His difference was less noticeable when we were kids; we had to go to bed early back then, we never really hang out after dark. When we entered Junior High, the darkness didn't seem frightening anymore, and we went out to Starks Pond almost every weekend night with drinks that would make us dizzy and disoriented. Being his best friend, the only one he felt really close to, I was the one who always told him the designated time. We usually went out just before midnight, but at those rare nights we did so earlier, he begged me to give him more time so he could finish the big Friday dinner he had with his family. "I don't wanna skip it," he used to tell me when I asked him to. "And not because mom will throw a tantrum. I… this is an important dinner, Stan."

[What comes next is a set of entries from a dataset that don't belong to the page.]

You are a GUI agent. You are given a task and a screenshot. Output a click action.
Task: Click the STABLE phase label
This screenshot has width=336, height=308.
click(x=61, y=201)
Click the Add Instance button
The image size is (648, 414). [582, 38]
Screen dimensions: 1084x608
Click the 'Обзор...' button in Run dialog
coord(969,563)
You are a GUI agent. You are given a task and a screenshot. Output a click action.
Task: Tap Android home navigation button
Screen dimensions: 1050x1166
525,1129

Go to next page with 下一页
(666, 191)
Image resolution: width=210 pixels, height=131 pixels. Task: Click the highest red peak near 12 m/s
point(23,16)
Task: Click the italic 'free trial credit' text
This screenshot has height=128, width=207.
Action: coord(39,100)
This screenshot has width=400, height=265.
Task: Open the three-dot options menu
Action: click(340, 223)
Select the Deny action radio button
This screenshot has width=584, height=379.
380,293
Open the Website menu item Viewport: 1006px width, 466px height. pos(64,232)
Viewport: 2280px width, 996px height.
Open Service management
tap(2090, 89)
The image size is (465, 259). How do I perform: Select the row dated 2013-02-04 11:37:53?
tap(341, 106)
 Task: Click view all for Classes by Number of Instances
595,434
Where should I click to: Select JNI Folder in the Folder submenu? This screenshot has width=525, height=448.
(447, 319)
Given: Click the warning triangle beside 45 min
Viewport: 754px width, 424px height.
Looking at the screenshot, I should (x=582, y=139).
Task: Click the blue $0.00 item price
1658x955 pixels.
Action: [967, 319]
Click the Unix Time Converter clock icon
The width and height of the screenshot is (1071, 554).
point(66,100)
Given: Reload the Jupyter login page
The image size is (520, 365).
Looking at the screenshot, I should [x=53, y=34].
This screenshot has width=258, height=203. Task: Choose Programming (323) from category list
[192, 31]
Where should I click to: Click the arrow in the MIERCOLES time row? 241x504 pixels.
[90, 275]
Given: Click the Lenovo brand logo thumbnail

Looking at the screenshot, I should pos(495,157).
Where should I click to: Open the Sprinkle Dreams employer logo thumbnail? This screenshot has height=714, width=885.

It was never hard to persuade Kenny to postpone our meeting, but Cartman was always a tough nut to crack. "We don't need the goddamned Jew! It's his problem if he can't make it!" he used to say at those rare times.

"Come on, fatass," I replied. "Kenny and I both have no problem with it. You know that you're the only one who does. If you wanna go it's fine by us, but take into account that you'll be alone." That usually ended that argument.

At that year Kyle celebrated his Bar-Mitzvah. His parents sent him to the Rabbi at the next town so he could learn how to read his Parasha correctly. Kyle was always the studious type, and as such, I wasn't surprised when he begun researching and studying about his religion and only assumed it was a phase he was going through. He used to come to meet me near our lockers at recesses, and he always had a new bit of information about his religion to share with me. He told me about commandments, about Kosher foods, about holidays, about the Bible, and so on. He was smiling widely, waving his arms frantically as he told tales of wonders and miracles, of prophets and of customs. He began studying spoken Hebrew in addition to the biblical one. He was blushing with a newfound sense of excitement and belonging, his eyes shone with happiness and were no longer brimming with tears. I wanted to caress his rosy cheek, to keep my palm there and forever engrave that image of Kyle in my mind. My fingers tingled and I had to breathe in deeply to calm my yearning nerves. I smiled at him and he smiled back, knowing that I could never understand what he talked about but grateful that I listened.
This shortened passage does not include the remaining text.